Now with the Ai, you're gonna have a really good
eye and you'll miss it. So maybe that's what I'm
thinking of. On the ballroom, did you see that? Swallwell tweeted?
Speaker 1 (35:52):
This is Congressman Swallwell from California, He of the Feng
Fang dallions, Chinese spy. Don't even think of seeking the
Democrat nomination for president unless you pledge to take a
wrecking ball to the Trump ballroom on all caps day one.
Speaker 2 (36:13):
I just.
Speaker 5 (36:15):
Is he actually this dumb?
Speaker 1 (36:17):
I mean, the ballroom is going to be a phenomenal
edifice for all parties to be able to host. I
might mention also, Buck and I would imagine a much
safer way. I can't imagine that having tents on the
South lawn is an ideal security mechanism for all of
(36:38):
the heads of state, to say nothing of the difficulty
associated with it. And again, Trump has been trying to
get this done since before he was a politician. Fifteen
years ago, he called up when Obama was in office
and said, Hey, let me build a really great ballroom
for the country. And now this just comes back to
(36:59):
he's just trying to solve as many problems as he
possibly can in what is going to be a relatively
short four year term. And he's a builder. I think
you can criticize him for a lot. You've been in
the mar Alago Ballroom. We did chose from basically there.

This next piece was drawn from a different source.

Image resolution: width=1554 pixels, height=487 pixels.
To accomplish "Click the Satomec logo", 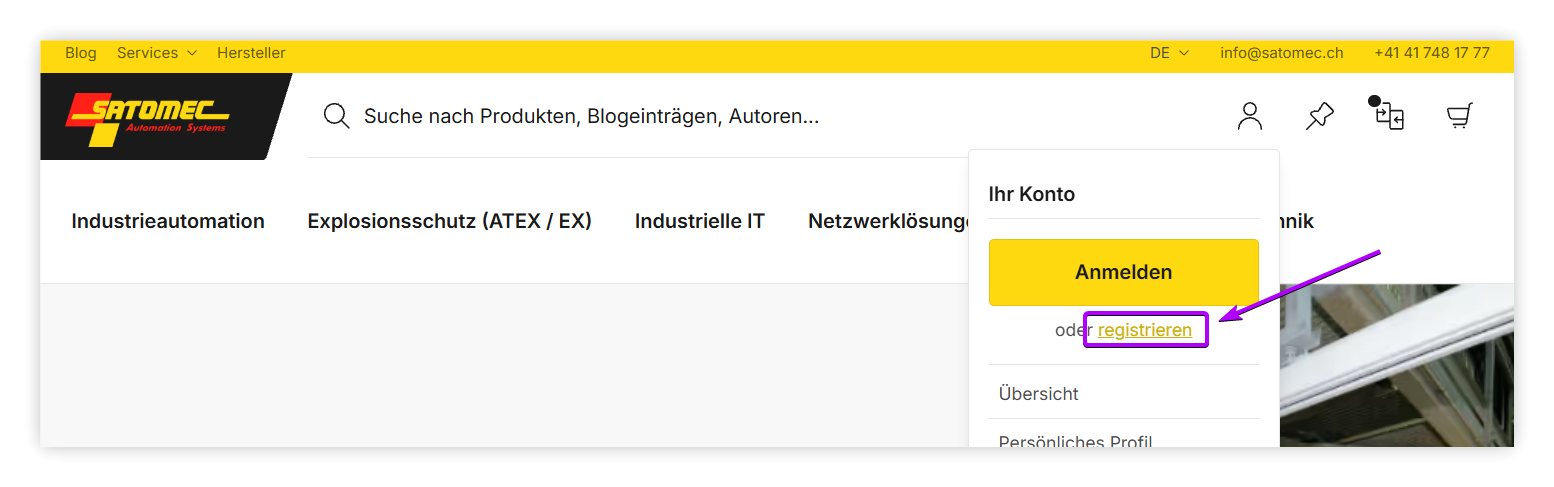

It's a spectacular hosting event location. This is an incredible
(37:21):
gift that Trump is giving to the country, and again
every president for the rest of our lives will be
able to use it, no matter what political party they're in,
for the betterment of the overall hosting facilities at the
White House. It's just a no brainer.
Speaker 2 (37:38):
Yes, you would think that Democrats would be so excited
that now they will have a massive White House venue
to host drag Queen Story Hour, you know, like you
would think that they would see that this will soon
be the shoe, so to speak, will be on the
other foot, and that they would be in a position
to use this for their own purposes, and that it
makes a lot of sense and it's a smart thing
to do, and it's good for security as well, which
(38:00):
you and I pointed out, much better than having a
tent on the lawn. That's not something that you really
want to continue to mess around with. So it makes
sense in every respect. But Democrats hated it because Trump
was doing it. But now they're having to figure out that,
like so many things that Trump has done that they hated,
they just hated it because Trump was doing it, And maybe,
just maybe they should grow up and pick and choose
(38:21):
their battles and say, hmmm, nice, the guy who's famous
for building incredible towers, incredible buildings all over the world,
the golf courses, all this stuff. Maybe he knows what
he's doing on this one like he does on a
whole bunch of other things. You know that they could
take a deep breath, but they're not there yet. Eventually, Clay,
when we get it, when we get past the midterms
and we start seeing them, we start talking about whether
(38:44):
it's going to be the advance Rubio ticket. This is
where they'll start to say things. They'll mutter under their
breath and then louder and louder over time. Well, that
thing Trump did was actually pretty good, you know, it
kind of made some sense. You know, Then the truth
will be able to be said about some of these things,
like the ball room, which is coming along very well.